**What is expected:** After finding the line that holds "[Czech point] (195, 1865)" below, set down that line and the rest through the final one exactly, leaving the pictures out.

(Data items)
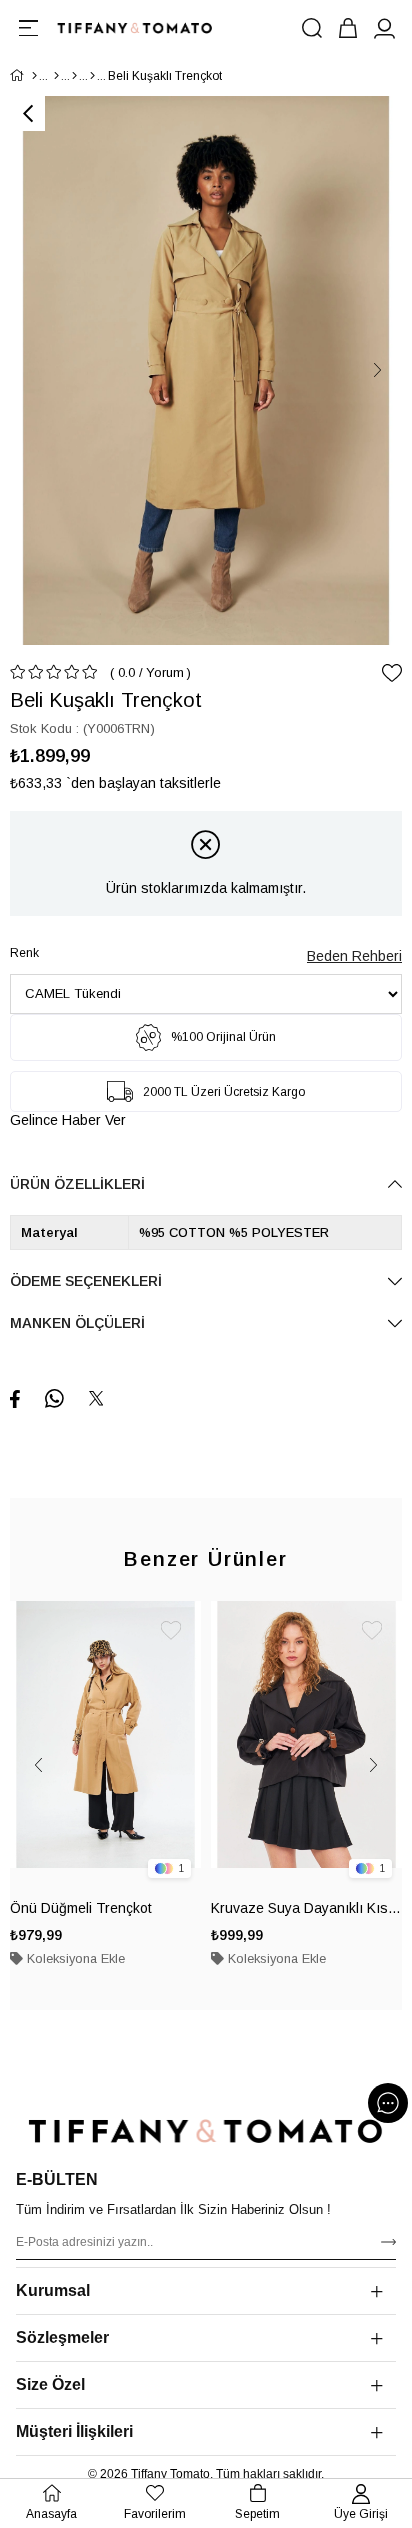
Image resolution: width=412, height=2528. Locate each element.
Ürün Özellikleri (77, 1184)
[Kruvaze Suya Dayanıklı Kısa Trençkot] (306, 1744)
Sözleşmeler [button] (62, 2337)
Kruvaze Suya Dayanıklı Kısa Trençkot (306, 1908)
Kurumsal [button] (53, 2290)
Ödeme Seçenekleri (86, 1281)
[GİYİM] (56, 76)
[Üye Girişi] (384, 28)
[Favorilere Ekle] (392, 673)
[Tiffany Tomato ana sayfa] (206, 2131)
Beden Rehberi (354, 956)
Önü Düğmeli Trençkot (81, 1908)
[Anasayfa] (34, 76)
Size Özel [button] (50, 2384)
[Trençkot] (92, 76)
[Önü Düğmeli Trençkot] (105, 1744)
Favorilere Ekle (171, 1631)
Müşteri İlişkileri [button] (74, 2431)
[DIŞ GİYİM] (74, 76)
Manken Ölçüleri (77, 1323)
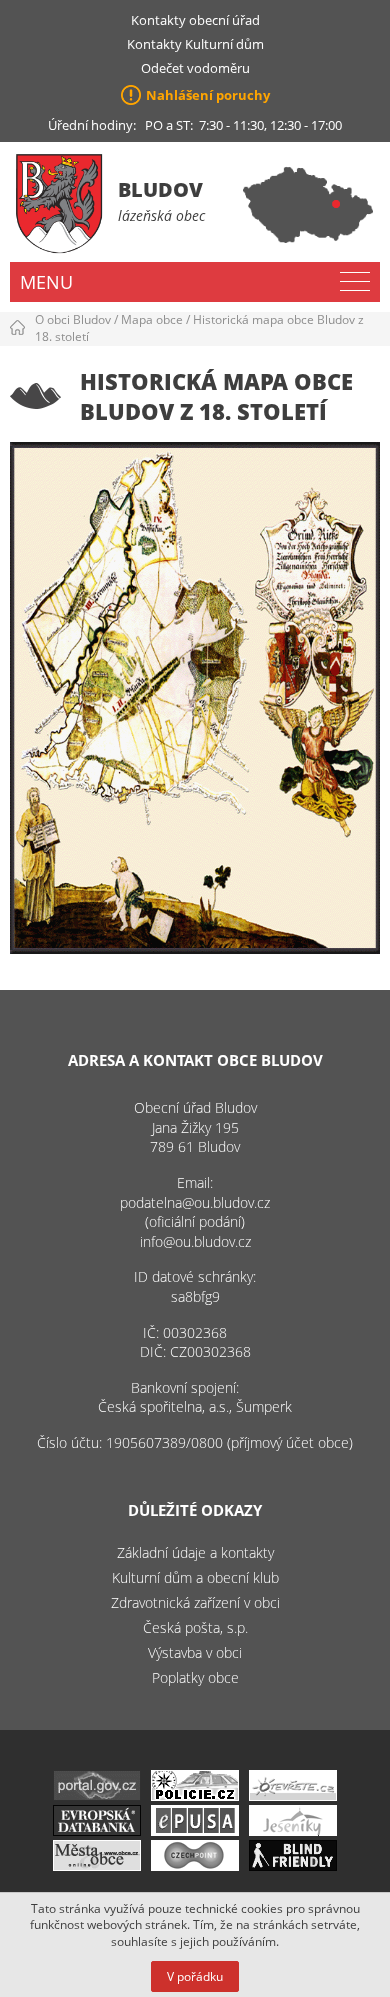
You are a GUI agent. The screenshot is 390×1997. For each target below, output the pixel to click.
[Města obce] (97, 1865)
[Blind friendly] (293, 1865)
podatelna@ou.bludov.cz (195, 1202)
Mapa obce (152, 319)
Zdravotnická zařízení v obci (195, 1602)
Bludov (160, 189)
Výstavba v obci (195, 1652)
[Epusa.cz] (195, 1830)
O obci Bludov (73, 319)
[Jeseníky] (293, 1830)
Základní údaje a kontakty (195, 1552)
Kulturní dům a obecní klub (195, 1577)
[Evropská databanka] (97, 1830)
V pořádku (195, 1976)
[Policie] (195, 1795)
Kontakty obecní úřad (195, 20)
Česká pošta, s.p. (195, 1627)
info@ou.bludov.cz (195, 1241)
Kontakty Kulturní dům (195, 44)
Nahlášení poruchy (208, 95)
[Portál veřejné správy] (97, 1795)
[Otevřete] (293, 1795)
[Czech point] (195, 1865)
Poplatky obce (195, 1677)
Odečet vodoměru (195, 68)
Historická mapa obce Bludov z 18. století (199, 328)
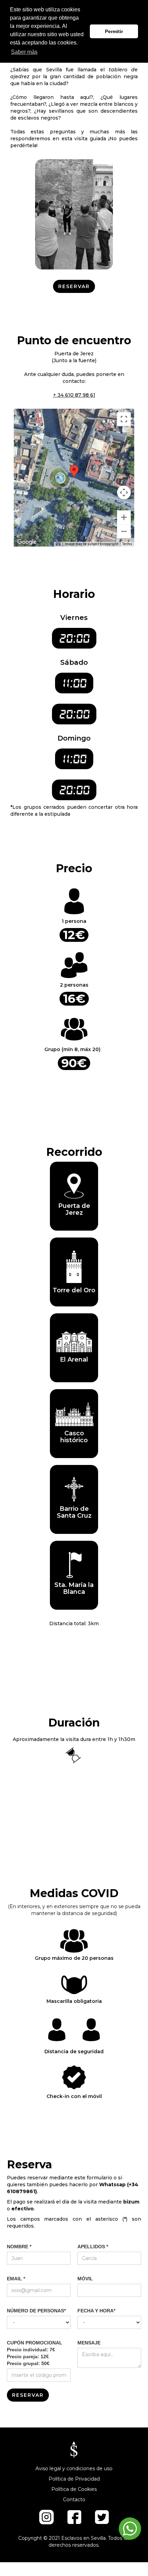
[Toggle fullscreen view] (124, 419)
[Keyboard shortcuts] (58, 544)
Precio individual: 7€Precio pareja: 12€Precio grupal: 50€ (34, 2353)
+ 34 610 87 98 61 (74, 395)
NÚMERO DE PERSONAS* (36, 2310)
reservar (74, 286)
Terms (127, 544)
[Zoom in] (124, 517)
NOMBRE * (19, 2246)
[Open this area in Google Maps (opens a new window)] (26, 542)
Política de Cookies (74, 2489)
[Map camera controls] (124, 492)
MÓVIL (85, 2278)
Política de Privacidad (74, 2479)
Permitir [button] (114, 31)
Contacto (74, 2499)
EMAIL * (16, 2278)
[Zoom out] (124, 531)
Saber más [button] (24, 52)
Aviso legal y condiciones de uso (74, 2468)
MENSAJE (89, 2342)
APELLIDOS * (92, 2246)
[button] (74, 471)
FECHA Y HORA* (96, 2310)
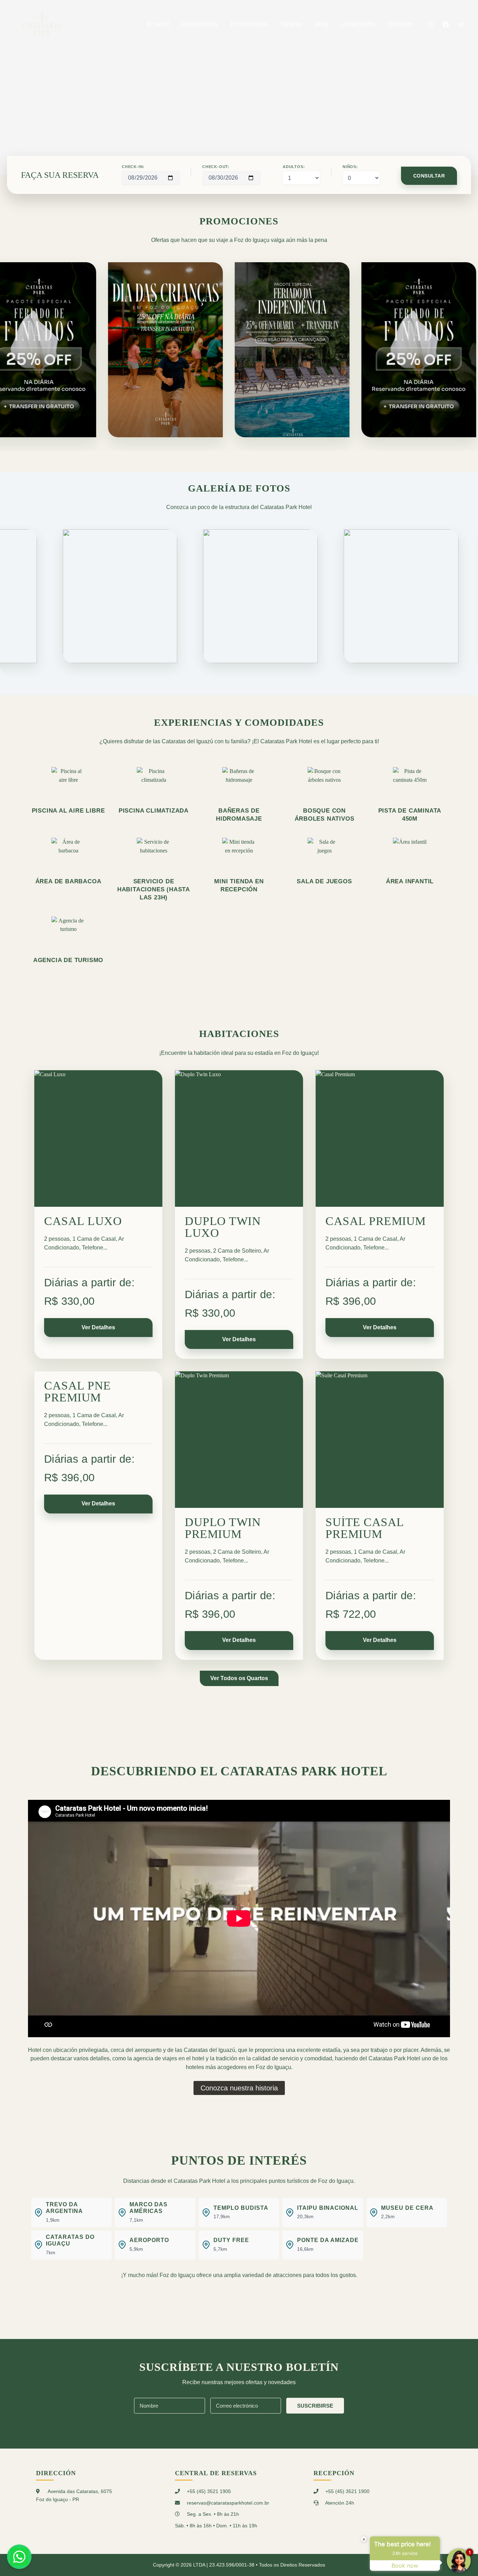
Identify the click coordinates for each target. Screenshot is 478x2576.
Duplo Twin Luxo (223, 1227)
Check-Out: (216, 167)
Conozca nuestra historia (239, 2088)
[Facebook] (445, 24)
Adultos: (294, 167)
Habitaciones (200, 24)
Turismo (291, 24)
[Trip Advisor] (461, 24)
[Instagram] (430, 24)
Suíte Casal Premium (364, 1528)
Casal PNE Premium (77, 1392)
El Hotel (158, 24)
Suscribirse (315, 2406)
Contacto (400, 24)
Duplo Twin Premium (223, 1528)
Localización (357, 24)
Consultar (429, 176)
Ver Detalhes (98, 1327)
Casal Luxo (83, 1221)
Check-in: (133, 167)
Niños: (350, 167)
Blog (321, 24)
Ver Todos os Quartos (239, 1678)
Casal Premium (375, 1221)
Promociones (249, 24)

**Result of this exercise:**
[Czech point] (195, 1865)
Poplatky obce (195, 1677)
Odečet vodoměru (195, 68)
Historická mapa obce Bludov z 18. století (199, 328)
[Toggle fullscreen view] (124, 419)
[Keyboard shortcuts] (58, 544)
Precio individual: 7€Precio pareja: 12€Precio grupal: 50€ (34, 2353)
+ 34 610 87 98 61 (74, 395)
NÚMERO DE PERSONAS* (36, 2310)
reservar (74, 286)
Terms (127, 544)
[Zoom in] (124, 517)
NOMBRE * (19, 2246)
[Open this area in Google Maps (opens a new window)] (26, 542)
Política de Cookies (74, 2489)
[Map camera controls] (124, 492)
MÓVIL (85, 2278)
Política de Privacidad (74, 2479)
Permitir [button] (114, 31)
Contacto (74, 2499)
EMAIL * (16, 2278)
[Zoom out] (124, 531)
Saber más [button] (24, 52)
Aviso legal y condiciones de uso (74, 2468)
MENSAJE (89, 2342)
APELLIDOS * (92, 2246)
[button] (74, 471)
FECHA Y HORA* (96, 2310)
Identify the click coordinates for each target. Screenshot is 478x2576.
Duplo Twin Luxo (223, 1227)
Check-Out: (216, 167)
Conozca nuestra historia (239, 2088)
[Facebook] (445, 24)
Adultos: (294, 167)
Habitaciones (200, 24)
Turismo (291, 24)
[Trip Advisor] (461, 24)
[Instagram] (430, 24)
Suíte Casal Premium (364, 1528)
Casal PNE Premium (77, 1392)
El Hotel (158, 24)
Suscribirse (315, 2406)
Contacto (400, 24)
Duplo Twin Premium (223, 1528)
Localización (357, 24)
Consultar (429, 176)
Ver Detalhes (98, 1327)
Casal Luxo (83, 1221)
Check-in: (133, 167)
Niños: (350, 167)
Blog (321, 24)
Ver Todos os Quartos (239, 1678)
Casal Premium (375, 1221)
Promociones (249, 24)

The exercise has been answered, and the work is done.